Parser State Diagram
The parser implements the state machine shown here:
Processing begins in the ground state at the bottom of the diagram, and the arrival of each character constitutes an event. Since the characters have 16-bit UTF-16 encodings, there are 2^16 possible events that can occur while the system is in any given state. In order to avoid any undefined behavior, the response of each state to all possible events is specified explicitly.
For legibility, each event is depicted as a hexadecimal number without any prefixes, representing the bit encoding of the character whose arrival triggered the event. In order to avoid explicitly writing out all 2^16 events for each state, ranges of character encodings are depicted as two hexadecimal numbers separated by a dash. Events shown within a state invoke the indicated actions, but they do not cause state transitions. Events shown on the directed lines between states trigger the indicated state transitions.

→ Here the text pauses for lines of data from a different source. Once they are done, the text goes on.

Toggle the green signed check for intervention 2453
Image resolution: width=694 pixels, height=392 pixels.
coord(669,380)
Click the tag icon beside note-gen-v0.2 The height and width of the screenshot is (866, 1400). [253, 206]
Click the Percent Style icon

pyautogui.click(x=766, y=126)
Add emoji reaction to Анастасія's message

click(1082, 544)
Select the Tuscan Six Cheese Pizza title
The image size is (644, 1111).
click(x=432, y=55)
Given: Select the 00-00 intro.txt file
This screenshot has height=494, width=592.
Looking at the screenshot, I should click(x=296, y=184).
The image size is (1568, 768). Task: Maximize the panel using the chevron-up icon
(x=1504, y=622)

A directed line from a small solid circle to a state indicates that the listed events will cause an immediate unconditional transition to that state, regardless of what state the machine happens to be in at that time. On first glance, it might appear that the CharacterString
state has no exit condition because there is no explicit directed line leading out of the state. However, the unconditional transitions just mentioned provide an exit mechanism for this state and all other states.
In addition to state transitions, events may trigger actions. These actions are shown after the events as the names of the corresponding methods in the state machine implementation. You can review the source code for the state machine to see the details of these actions.
States can also have entry and exit actions, indicated by the Entry
and Exit
keywords within the relevant states.